2018年、当館の開館30周年を記念して開催した展覧会で初めて3枚の壁画を展示したところ、多くの皆様から関心を寄せていただき、「作品を修復するべき」とのお声もいただきました。そして、開館35周年の2023年に修復することを目指して「東山動物園猛獣画廊壁画修復募金」をスタートし、皆さまにご協力をお願いいたしました。  

本年、皆様のご支援により、名古屋市の貴重な文化財である壁画3枚の修復をスタートすることができました。修復にあたりましては、愛知県立芸術大学文化財保存修復研究所に依頼し、修復の専門家、また 近隣で文化財の修復や保護等について学ぶ学生、研究者を中心としたチームを組織し、研究、人材育成を図りながら、調査、修復を行っていくことになりました。  

これまでの皆様のご支援に深く御礼申し上げるとともに、引き続き、東山動物園猛獣画廊 壁画、また美術品の保存・修復へのご支援、ご理解をお願いいたします。

東山動物園猛獣画廊壁画とは

第2次世界大戦前、1943年発行の『東山動物園要覧』では、東山動物園に291種1,142点の動物が飼育されていたことが記録されています。しかし、戦時中に軍の指示で処分されたり、食料不足や暖房不足から動物の数は激減し、終戦時には、主だった動物としてはゾウ2頭、チンパンジー1頭、マナヅル、オオヅルをはじめ鳥類12種のみでした。(動物園関係者が改めて調査したところ、終戦時の動物は「哺乳類が6種9点、鳥類は12種13点で哺乳類と鳥類を合わせて18種22点」と判明しています。)

* [取り組む課題]
A – 本文のうち、「東山動物園猛獣画廊壁画とは」で始まり「22点」と判明しています。)」まで続く部分をそのまま出力してください。
B – 本文によると、壁画3枚の修復はどこに依頼されましたか？
C – 終戦時の主だった動物として本文が名前を挙げている動物を、すべて挙げてください。

* [抽出データ]
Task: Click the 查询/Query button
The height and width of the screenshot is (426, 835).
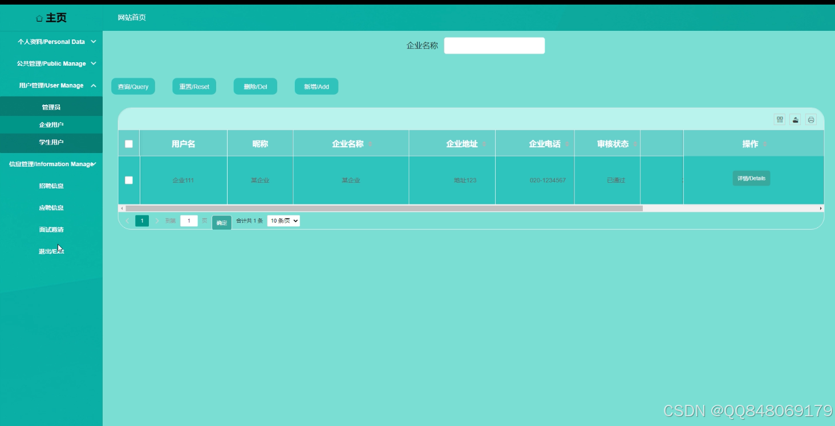Action: (x=133, y=86)
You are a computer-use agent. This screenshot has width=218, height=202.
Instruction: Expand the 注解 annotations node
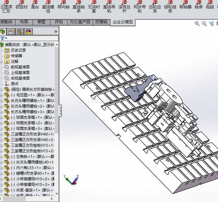click(2, 62)
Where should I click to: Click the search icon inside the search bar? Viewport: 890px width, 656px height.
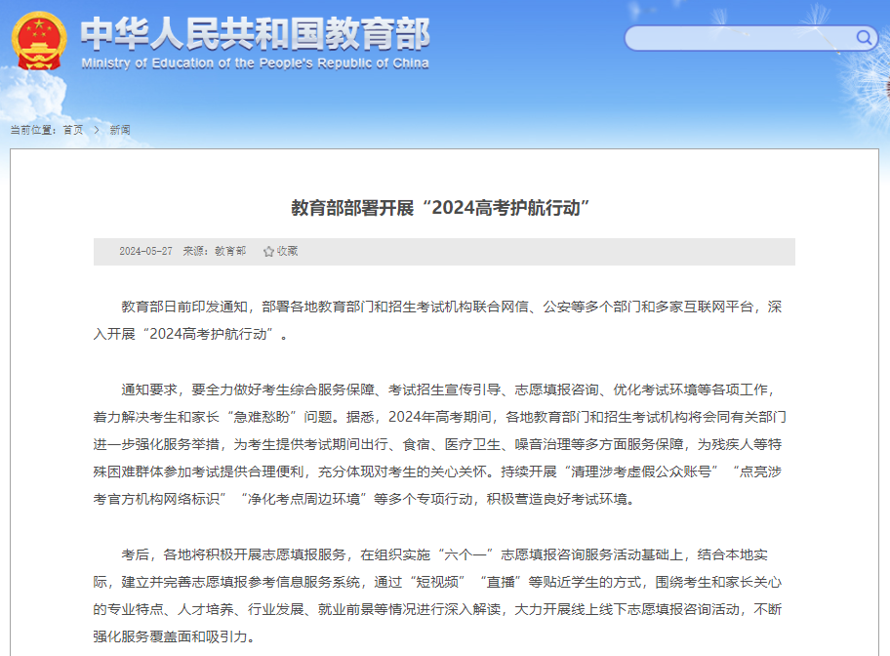coord(863,39)
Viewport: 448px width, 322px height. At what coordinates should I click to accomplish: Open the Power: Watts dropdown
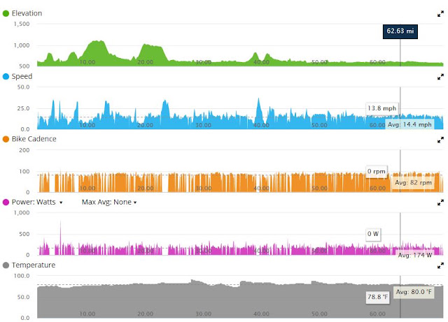click(x=37, y=203)
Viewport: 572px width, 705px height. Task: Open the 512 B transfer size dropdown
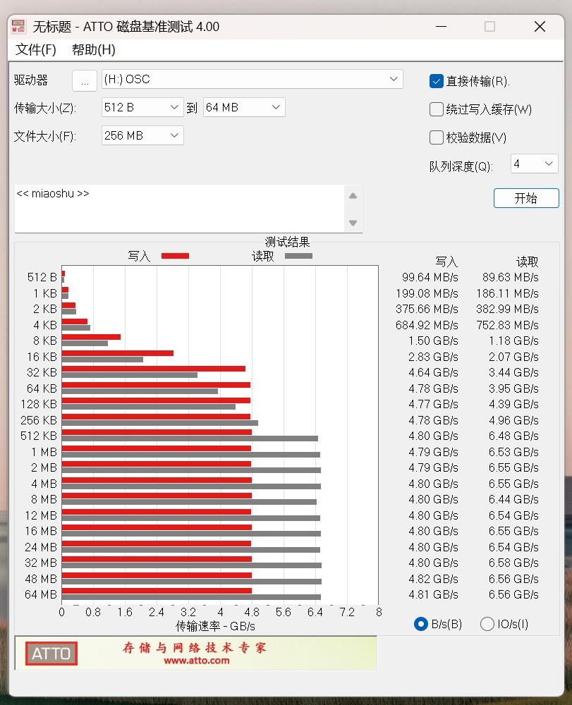coord(142,107)
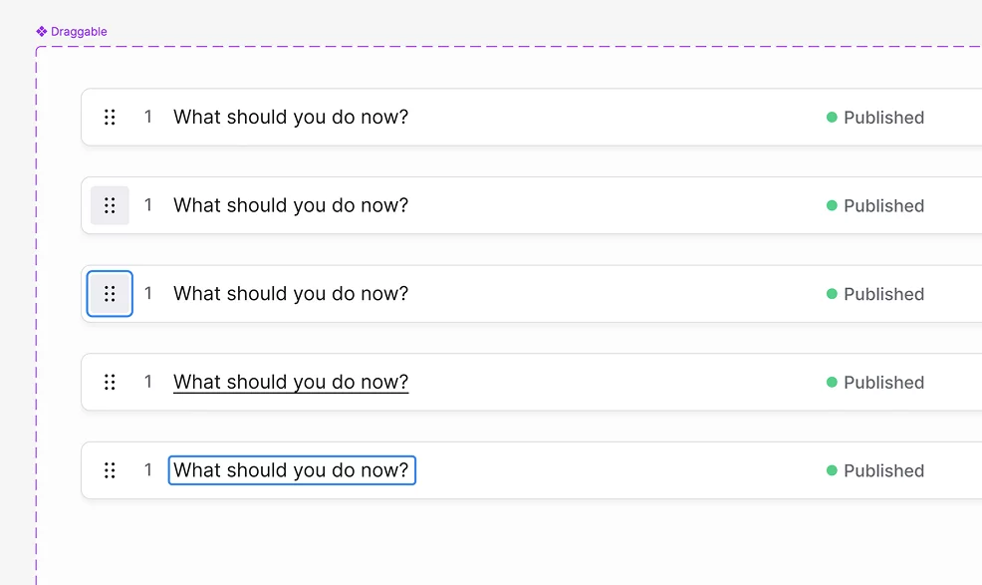982x585 pixels.
Task: Click the blue-outlined focused question title
Action: pyautogui.click(x=292, y=470)
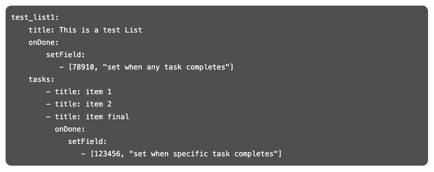The height and width of the screenshot is (172, 434).
Task: Click the 'set when specific task completes' string
Action: coord(204,154)
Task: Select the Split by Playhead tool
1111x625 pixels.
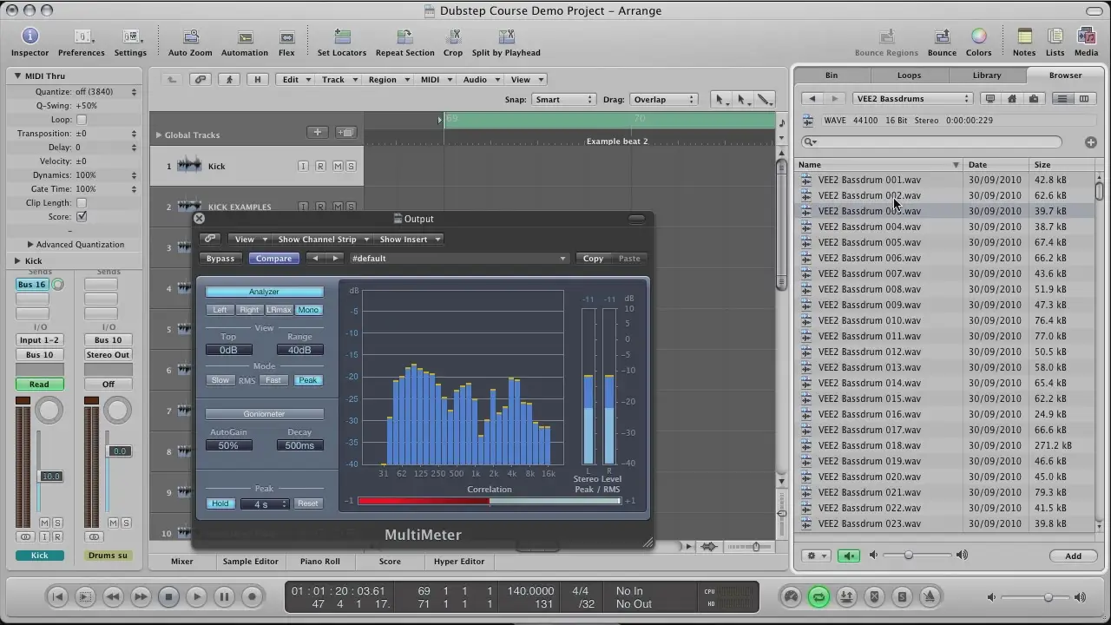Action: (x=506, y=37)
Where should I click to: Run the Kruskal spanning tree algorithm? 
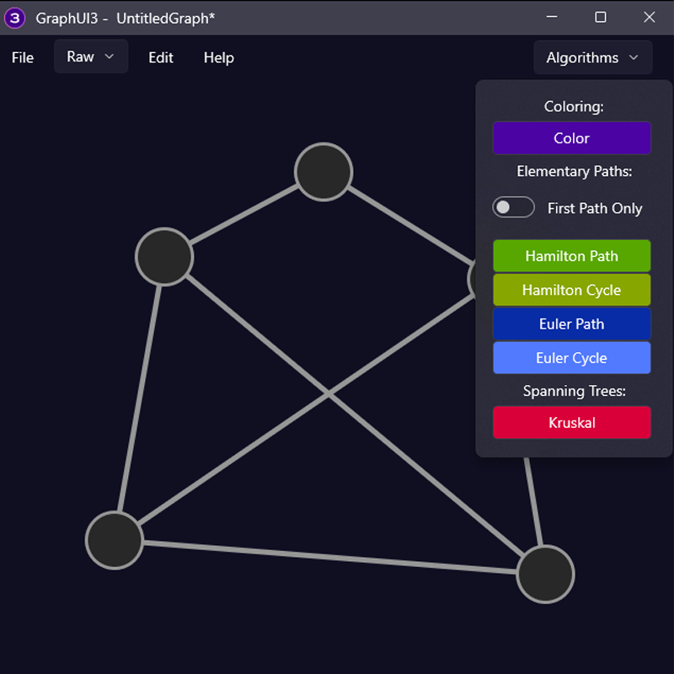[x=571, y=423]
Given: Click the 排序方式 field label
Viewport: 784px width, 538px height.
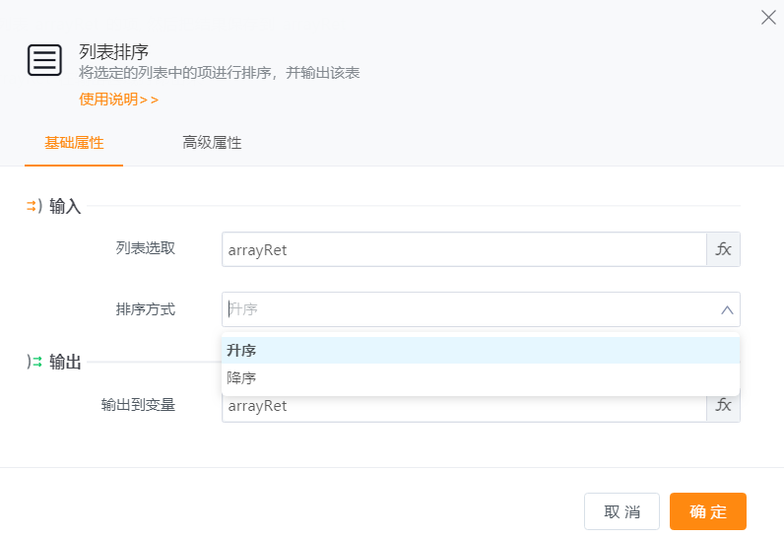Looking at the screenshot, I should click(146, 309).
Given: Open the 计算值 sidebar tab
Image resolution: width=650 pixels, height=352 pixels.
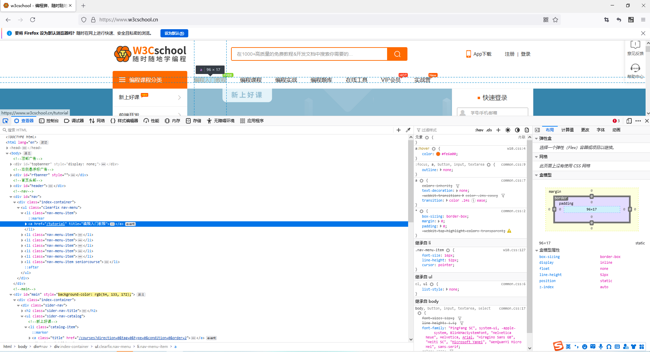Looking at the screenshot, I should 567,130.
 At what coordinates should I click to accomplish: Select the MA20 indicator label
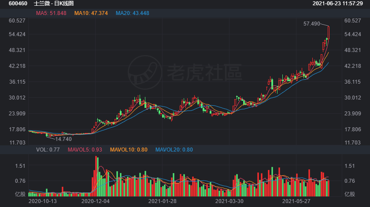(x=133, y=13)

* [課題の解答]
A –
東山動物園猛獣画廊壁画とは

第2次世界大戦前、1943年発行の『東山動物園要覧』では、東山動物園に291種1,142点の動物が飼育されていたことが記録されています。しかし、戦時中に軍の指示で処分されたり、食料不足や暖房不足から動物の数は激減し、終戦時には、主だった動物としてはゾウ2頭、チンパンジー1頭、マナヅル、オオヅルをはじめ鳥類12種のみでした。(動物園関係者が改めて調査したところ、終戦時の動物は「哺乳類が6種9点、鳥類は12種13点で哺乳類と鳥類を合わせて18種22点」と判明しています。)

B – 愛知県立芸術大学文化財保存修復研究所

C – ゾウ、チンパンジー、マナヅル、オオヅル